THE PROBLEM -> When a line of the records contains "Given", copy it.

SUPPLIED RECORDS ->
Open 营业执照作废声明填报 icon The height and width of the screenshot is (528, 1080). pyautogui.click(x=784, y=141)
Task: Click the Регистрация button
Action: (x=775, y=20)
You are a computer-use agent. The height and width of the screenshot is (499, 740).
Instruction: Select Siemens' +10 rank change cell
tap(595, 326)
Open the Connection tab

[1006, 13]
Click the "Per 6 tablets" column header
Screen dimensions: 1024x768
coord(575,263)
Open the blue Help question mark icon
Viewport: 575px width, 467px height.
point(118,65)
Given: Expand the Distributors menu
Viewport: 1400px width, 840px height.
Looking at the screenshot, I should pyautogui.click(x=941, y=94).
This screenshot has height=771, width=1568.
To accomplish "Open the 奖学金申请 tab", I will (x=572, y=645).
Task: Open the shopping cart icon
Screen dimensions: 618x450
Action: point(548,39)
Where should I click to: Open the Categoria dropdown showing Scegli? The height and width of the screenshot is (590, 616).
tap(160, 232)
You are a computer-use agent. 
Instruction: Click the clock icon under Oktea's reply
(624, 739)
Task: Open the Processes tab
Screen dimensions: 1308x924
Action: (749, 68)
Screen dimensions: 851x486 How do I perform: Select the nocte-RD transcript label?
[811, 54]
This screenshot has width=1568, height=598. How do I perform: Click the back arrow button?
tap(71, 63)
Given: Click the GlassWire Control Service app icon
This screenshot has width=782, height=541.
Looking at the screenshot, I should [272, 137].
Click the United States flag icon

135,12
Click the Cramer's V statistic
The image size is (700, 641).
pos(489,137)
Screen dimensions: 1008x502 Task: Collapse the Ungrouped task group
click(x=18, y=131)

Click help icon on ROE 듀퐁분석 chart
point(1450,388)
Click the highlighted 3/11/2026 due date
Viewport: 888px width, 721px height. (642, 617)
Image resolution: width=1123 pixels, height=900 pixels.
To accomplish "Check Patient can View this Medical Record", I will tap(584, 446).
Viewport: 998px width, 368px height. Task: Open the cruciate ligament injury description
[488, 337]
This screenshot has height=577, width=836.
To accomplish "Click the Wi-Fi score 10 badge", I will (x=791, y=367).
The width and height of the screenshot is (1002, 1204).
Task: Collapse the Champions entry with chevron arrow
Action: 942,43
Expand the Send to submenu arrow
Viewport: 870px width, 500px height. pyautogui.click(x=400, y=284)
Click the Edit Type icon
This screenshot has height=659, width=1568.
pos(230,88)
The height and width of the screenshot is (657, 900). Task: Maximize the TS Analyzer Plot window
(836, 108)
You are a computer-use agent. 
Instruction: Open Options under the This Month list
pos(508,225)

SOLUTION TO THE EXERCISE ->
Given: Expand the Distributors menu
Given: Click the GlassWire Control Service app icon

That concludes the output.